On the contrary, there is clear antipersistence on small scales for a wide range of instruments.
On the contrary, there is a clear anti-persistence at small scales for a wide range of instruments.
Ah, well, you have written less than 0.5, then it turns out that I disagree) But I investigated not small times, but the probability of continuation of small movements. The times there were obviously much longer - probably minutes. I got it that moves under 0.2% are more likely to continue, and over 0.5% are more likely to reverse (that's currency majors)
Ah, well, you said less than 0.5, so it turns out I disagree) But I wasn't investigating small times, I was investigating the probability of small movements continuing. The times there were clearly much longer - minutes probably. It appears to me that movements under 0.2% are more likely to continue, and over 0.5% are more likely to reverse (that's the currency majors).
I'm referring to ticks. It's noticeably less than 0.5 there. On the minutes it is almost certainly 0.5.
It all depends on the choice
Yeah, about 55 years ago we used to say "And in a madhouse the valenki ... is ...". Probably made the right choice...)))
Although now they have already surpassed the theory of planting potatoes in beds. They already suggest planting in vases of at least 15 litres. Some crates might be suitable too. Mine planted two of them. I'm poking her every day: "Your potatoes are already blooming..." At first she smiled something back, but now she's just stopped responding to it. It's only been three days.
I mean the ticks. It's noticeably less than 0.5 there. On the minutes it is almost exactly 0.5.
We should also compare the degree of deviation with the spread. I do not understand how to do it with Hurst, therefore I use statistics of zigzag knees. I construct the zigzag by ticks, but when the zigzag parameter is too small, its price at which it is calculated starts to play a role (usually I use the logarithm of the geometric mean between Ask and Bid)
You also have to compare the degree of deviation with the spread.
That's the point. On ticks, if you count at Last prices, Hurst is 0.4. But you can't take the money back because of the spread. On the minutes, it's 0.5. There's no free money.

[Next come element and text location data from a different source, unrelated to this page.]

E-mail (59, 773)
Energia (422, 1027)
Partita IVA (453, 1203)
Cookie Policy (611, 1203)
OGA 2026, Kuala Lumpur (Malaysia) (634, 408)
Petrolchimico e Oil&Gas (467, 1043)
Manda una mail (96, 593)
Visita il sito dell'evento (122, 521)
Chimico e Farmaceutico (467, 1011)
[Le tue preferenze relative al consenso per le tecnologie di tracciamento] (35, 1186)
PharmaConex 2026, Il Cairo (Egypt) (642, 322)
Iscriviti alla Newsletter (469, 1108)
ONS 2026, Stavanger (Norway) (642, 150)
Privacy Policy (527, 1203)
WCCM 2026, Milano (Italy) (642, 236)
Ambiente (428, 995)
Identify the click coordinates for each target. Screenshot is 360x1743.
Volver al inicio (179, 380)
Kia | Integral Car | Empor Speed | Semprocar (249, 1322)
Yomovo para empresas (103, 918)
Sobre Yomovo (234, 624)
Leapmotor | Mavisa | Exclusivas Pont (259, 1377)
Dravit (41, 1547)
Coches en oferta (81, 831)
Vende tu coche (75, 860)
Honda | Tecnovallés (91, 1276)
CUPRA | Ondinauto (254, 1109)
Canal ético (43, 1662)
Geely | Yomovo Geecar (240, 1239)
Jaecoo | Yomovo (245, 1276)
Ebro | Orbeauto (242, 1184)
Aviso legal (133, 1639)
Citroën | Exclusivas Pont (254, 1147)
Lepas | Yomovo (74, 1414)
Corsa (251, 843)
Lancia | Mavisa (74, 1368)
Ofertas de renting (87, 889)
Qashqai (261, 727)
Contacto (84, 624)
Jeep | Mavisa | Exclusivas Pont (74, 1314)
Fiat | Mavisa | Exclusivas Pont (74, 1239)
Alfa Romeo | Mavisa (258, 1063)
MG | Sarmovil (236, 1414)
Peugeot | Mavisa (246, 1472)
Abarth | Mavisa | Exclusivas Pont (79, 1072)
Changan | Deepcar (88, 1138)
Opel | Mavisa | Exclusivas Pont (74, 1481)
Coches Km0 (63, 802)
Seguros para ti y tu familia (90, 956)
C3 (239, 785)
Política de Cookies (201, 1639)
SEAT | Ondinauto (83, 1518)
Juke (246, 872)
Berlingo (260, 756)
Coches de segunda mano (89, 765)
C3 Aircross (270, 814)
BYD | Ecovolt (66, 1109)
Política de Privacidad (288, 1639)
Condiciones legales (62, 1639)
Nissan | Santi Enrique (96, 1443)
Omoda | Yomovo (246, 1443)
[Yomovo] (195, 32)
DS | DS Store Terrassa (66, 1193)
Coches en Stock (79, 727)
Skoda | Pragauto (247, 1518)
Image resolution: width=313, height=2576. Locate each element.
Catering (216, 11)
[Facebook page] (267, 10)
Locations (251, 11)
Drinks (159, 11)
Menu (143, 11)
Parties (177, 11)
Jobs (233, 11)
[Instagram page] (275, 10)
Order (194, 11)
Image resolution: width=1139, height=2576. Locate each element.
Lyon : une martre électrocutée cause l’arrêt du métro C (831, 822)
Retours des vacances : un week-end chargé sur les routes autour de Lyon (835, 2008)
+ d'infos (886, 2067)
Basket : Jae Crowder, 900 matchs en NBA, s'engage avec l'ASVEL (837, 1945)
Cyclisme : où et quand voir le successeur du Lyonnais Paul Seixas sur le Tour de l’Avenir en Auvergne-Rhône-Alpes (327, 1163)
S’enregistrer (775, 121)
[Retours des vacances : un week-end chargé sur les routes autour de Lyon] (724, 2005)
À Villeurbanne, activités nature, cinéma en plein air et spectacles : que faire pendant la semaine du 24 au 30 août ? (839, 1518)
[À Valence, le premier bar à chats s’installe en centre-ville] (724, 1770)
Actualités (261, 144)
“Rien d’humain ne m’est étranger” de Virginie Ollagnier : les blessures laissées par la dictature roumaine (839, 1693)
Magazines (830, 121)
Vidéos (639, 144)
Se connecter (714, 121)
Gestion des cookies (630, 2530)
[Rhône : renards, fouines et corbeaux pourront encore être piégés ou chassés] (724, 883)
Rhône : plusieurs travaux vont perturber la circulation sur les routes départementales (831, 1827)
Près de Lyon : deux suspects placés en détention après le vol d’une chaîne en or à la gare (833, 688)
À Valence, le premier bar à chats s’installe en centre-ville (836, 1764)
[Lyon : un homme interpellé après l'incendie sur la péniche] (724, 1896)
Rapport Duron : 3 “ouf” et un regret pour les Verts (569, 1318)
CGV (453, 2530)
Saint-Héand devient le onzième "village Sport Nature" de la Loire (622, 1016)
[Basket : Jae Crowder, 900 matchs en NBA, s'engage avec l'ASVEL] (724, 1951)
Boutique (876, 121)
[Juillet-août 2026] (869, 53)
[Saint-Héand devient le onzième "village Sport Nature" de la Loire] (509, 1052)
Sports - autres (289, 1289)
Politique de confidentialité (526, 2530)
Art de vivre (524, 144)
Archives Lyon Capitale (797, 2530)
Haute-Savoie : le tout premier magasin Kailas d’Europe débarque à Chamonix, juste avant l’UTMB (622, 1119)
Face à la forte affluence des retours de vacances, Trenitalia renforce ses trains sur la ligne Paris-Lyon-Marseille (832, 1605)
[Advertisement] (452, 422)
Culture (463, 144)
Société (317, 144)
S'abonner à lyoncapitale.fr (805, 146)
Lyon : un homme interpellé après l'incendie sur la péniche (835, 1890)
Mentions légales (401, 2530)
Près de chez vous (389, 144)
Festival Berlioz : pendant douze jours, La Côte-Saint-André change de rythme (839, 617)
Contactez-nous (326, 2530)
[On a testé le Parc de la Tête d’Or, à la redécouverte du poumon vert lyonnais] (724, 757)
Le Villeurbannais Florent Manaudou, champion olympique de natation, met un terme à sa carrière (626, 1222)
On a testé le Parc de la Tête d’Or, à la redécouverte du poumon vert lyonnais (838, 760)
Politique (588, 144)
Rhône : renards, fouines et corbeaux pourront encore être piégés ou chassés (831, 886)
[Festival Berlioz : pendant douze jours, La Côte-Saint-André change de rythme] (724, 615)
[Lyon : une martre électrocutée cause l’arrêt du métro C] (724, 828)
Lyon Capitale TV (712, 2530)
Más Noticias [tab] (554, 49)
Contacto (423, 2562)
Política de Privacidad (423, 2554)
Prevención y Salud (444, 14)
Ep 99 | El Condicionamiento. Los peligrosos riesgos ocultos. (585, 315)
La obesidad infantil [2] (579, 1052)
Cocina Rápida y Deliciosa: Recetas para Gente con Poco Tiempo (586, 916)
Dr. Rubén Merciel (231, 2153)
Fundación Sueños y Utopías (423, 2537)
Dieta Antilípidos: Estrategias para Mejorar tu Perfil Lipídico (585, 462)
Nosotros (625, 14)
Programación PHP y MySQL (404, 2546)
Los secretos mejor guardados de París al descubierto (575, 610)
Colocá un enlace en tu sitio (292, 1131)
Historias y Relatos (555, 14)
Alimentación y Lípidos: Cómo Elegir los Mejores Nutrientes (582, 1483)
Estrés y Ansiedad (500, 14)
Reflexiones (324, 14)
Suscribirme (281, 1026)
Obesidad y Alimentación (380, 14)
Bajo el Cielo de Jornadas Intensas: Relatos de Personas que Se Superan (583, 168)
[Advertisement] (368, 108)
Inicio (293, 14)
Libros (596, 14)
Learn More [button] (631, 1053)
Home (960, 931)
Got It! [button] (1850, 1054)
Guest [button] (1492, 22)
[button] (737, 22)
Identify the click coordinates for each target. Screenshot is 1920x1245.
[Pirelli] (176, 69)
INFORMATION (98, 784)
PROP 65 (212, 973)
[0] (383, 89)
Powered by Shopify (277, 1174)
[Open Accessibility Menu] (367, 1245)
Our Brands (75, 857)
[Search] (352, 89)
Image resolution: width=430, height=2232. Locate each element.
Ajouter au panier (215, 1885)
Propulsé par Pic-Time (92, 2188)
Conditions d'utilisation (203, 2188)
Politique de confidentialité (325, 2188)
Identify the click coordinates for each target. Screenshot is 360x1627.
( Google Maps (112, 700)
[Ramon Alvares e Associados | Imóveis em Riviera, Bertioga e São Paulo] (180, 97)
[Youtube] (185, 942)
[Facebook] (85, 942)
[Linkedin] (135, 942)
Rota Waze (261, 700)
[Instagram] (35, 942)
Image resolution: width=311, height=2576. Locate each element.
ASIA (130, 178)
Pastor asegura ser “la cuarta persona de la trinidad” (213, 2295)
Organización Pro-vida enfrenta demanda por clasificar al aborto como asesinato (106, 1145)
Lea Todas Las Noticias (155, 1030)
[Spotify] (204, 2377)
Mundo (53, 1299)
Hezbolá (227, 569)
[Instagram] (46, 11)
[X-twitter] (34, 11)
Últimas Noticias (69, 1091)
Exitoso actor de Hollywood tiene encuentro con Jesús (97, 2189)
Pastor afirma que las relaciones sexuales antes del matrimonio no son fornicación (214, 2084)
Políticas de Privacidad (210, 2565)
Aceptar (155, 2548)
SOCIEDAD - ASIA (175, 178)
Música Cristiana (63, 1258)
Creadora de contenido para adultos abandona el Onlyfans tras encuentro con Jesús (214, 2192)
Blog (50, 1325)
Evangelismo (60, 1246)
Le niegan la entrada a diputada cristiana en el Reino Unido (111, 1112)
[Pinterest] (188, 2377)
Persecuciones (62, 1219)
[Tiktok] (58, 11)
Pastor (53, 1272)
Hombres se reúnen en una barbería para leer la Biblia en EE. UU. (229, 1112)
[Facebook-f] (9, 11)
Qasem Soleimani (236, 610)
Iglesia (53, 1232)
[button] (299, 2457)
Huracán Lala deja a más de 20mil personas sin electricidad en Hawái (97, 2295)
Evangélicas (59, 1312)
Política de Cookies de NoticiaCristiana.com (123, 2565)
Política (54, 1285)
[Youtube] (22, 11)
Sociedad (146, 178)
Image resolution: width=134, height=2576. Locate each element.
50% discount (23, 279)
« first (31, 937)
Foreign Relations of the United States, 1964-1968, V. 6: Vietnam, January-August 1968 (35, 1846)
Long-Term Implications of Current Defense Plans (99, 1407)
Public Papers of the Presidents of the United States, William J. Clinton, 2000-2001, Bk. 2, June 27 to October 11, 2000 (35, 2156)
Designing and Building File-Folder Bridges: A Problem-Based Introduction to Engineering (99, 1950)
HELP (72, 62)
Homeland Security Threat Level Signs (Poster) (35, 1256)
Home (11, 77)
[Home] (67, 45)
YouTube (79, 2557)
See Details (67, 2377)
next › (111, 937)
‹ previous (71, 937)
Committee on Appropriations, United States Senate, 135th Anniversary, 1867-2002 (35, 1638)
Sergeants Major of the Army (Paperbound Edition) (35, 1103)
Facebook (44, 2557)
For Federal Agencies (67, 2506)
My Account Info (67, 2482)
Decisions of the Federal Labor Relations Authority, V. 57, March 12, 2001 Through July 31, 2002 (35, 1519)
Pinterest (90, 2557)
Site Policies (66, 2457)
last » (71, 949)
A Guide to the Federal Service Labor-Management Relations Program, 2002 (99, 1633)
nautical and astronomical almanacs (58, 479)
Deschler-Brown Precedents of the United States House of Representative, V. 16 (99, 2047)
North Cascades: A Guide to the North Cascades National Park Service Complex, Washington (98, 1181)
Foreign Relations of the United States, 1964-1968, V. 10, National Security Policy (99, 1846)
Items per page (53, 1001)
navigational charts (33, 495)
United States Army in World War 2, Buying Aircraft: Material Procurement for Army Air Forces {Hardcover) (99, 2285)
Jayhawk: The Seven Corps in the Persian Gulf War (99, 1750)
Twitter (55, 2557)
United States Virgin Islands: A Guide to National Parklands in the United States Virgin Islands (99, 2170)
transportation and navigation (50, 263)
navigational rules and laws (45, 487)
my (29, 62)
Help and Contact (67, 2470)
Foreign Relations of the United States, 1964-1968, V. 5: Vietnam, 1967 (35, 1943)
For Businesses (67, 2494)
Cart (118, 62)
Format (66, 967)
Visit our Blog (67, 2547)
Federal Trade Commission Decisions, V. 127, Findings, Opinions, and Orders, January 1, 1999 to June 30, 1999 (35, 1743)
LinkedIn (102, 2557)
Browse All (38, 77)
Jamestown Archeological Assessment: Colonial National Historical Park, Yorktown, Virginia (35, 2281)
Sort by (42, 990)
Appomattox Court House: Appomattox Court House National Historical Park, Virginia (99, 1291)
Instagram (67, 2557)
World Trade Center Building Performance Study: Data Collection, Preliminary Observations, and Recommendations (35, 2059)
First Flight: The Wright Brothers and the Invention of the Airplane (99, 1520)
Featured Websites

That's the thing. On ticks, if you count at Last prices, Hurst is 0.4. But you can't take the money because of the spread. On the minutes, it's 0.5. There's no free money.
You can't argue with that, but it is interesting at what scale the deviation compensates for the maximum percentage of the spread. True, there is hardly any sense in such calculations, because the error will be comparable to the result.
In the genre of modern fairy tales I am much closer to Pelevin's work than to that of the Wachowski sisters. He wrote somewhere that if there are two options to choose from, in fact there are always three.) Accordingly, I choose this third, offered implicitly.)
It's a shame that (as usual) there won't be any specifics about the magic formulae)
Pelevin is not the author, but a plagiarist, as he fails to mention the Buridan donkey problem, which is two thousand years old. He (the donkey) never chose from which trough (left or right) to feed, so he chose the third option - he starved to death.
Can't argue with that, but I wonder at what scale the deviation compensates for the maximum percentage of the spread.
None.
True, there is hardly any sense in such calculations, as the error will be comparable to the result.
True. Such calculations don't make any sense. Because the fish aren't there.
That kind of calculation doesn't make any sense. That's because the fish aren't there.